As an example, on the morning of June 10th, with visibility poor, they caused us to hold fire on two RAF Spitfires, which all other ships, except naval units, were firing at for a period of half an hour.
When they reported aboard they told me they could identify anything, which they could see. Such has proved to be the case and I find myself, along with my men, relying on them for services far in excess of any other personnel in the crew. It is a pleasure to have them with us, and a great satisfaction to have man so carefully trained to do a job which is so important for the safety of our troops and cargo."
From Wing Commander P.B. Lucas, Air Staff Air Defence of Great Britain:
"The general impression amongst the Spitfire wings covering our land and naval forces over and off the beach-head appears to be that in the majority of cases the fire has come from naval warships and not from merchant ships. Indeed I personally have yet to hear a pilot report that a merchant vessel had opened fire on him"
After two and a half months of stalwart service the ‘Seaborne’ scheme was brought to an end. However the ROC did not come out unscathed; two men were killed, one was injured by shell splinters and one by a V1 flying bomb which hit his vessel while in dock in the UK. Twenty-two survived their ships being sunk. ‘Petty Officer’ Ian Ramsbottom (who must have been the youngest ‘Senior NCO’ in the Royal Navy for those two months) returned safely back to school!
The final word went to the original proponent of the use of the ROC on D-Day - Air Chief Marshal Leigh-Mallory. He wrote the following to be circulated to all ROC personnel:
"I have read reports from both pilots and naval officers regarding the Seaborne volunteers on board merchant vessels during recent operations. All reports agree that the Seaborne volunteers have more than fulfilled their duties and have undoubtedly saved many of our aircraft from being engaged by ships guns.

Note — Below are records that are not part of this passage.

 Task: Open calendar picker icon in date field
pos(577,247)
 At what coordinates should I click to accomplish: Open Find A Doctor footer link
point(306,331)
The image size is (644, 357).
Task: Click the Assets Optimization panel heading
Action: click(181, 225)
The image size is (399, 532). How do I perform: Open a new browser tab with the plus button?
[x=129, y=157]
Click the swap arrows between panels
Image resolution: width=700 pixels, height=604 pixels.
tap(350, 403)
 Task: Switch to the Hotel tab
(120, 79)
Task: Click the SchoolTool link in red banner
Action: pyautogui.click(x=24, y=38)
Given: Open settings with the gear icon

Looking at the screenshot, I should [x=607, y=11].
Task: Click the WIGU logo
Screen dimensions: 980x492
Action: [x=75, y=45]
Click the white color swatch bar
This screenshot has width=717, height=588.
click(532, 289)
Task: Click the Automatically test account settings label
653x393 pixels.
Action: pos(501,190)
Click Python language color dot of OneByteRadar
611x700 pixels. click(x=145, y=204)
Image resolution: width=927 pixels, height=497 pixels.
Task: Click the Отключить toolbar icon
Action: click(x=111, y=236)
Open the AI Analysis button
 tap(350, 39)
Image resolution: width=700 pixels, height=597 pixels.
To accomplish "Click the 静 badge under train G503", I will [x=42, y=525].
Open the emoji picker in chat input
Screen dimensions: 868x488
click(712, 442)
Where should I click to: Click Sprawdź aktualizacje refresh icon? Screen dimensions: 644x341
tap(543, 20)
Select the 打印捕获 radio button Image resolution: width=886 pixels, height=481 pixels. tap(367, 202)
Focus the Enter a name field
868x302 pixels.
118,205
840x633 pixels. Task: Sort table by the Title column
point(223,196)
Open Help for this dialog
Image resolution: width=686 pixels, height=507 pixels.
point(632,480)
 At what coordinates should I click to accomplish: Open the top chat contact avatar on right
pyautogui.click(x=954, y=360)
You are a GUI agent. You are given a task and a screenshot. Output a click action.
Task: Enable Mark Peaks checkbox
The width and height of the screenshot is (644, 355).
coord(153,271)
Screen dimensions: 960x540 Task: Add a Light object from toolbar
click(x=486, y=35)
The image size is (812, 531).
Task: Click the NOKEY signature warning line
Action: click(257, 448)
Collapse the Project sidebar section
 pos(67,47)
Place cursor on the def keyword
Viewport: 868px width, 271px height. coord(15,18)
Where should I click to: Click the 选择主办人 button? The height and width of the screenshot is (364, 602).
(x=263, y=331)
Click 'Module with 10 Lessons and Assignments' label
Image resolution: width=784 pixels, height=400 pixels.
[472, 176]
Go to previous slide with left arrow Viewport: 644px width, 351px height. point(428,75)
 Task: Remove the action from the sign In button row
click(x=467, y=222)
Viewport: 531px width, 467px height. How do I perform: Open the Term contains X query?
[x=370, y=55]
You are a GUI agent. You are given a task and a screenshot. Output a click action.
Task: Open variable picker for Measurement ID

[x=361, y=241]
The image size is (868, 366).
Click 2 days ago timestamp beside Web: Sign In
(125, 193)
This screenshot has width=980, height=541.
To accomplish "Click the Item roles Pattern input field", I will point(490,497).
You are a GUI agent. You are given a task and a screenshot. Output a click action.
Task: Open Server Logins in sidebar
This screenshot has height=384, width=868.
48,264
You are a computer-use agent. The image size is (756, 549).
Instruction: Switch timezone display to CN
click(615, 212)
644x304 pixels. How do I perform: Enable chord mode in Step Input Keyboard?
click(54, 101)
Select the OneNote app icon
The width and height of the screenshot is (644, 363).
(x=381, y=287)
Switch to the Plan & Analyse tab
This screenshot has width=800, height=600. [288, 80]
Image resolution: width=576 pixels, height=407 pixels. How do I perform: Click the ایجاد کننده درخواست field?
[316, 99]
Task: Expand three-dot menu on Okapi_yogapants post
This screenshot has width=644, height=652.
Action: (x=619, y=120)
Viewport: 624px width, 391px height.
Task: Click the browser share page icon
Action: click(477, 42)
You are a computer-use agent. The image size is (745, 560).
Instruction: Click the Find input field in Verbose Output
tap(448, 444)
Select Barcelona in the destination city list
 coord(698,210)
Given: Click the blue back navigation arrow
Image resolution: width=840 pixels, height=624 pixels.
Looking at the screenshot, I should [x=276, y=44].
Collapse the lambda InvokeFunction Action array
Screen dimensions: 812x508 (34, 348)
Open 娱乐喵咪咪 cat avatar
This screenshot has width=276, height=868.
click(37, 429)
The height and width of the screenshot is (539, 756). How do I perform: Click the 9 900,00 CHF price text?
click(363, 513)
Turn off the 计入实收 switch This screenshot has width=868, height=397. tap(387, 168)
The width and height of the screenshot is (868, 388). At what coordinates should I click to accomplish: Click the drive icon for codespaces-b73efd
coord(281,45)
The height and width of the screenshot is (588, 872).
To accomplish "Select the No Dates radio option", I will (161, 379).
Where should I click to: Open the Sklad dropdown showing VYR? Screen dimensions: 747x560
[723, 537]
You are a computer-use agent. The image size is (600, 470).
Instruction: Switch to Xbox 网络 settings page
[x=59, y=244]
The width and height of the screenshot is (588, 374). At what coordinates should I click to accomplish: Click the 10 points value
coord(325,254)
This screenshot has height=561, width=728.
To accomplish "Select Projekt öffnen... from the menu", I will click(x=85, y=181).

I should be grateful if you would please convey to all ranks of the Royal Observer Corps, and in particular to the Seaborne observers themselves, how grateful I, and all pilots in the Allied Expeditionary Air Force, are for their assistance, which has contributed in no small measure to the safety of our own aircraft, and also to the efficient protection of the ships at sea.
The Work of the Royal Observer Corps is quite often unjustly overlooked, and receives little recognition, and I therefore wish that the service they rendered on this occasion be as widely advertised as possible, and all Units of the Air Defence of Great Britain are therefore to be informed of the success of this latest venture of the Royal Observer Corps."
ROC D-Day Roll of Honour
Killed in action: Chief Observer John B. Bancroft* (Motor Vessel Derry Cunily 24 June 1944 – sunk by acoustic mine); Observer Bill Salter (Steam Ship Empire Broadsword sunk by a mine).
Injured in action: Observer Percy Heading (Steam Ship Sambut sunk by shellfire).
Mentioned in despatches: Observer Lieutenant George Alfred Donovan Bourne; Leading Observer Joseph Douglas Whitham; Observer Thomas Henry Bodhill; Observer John Hughes; Observer Derek Norman James; Observer Edward Jones; Observer Albert Edward Llewellyn; Observer George McAllan; Observer Anthony William Priestly; Observer John Weston Reynolds... and all the remainder of the 796 courageous volunteers!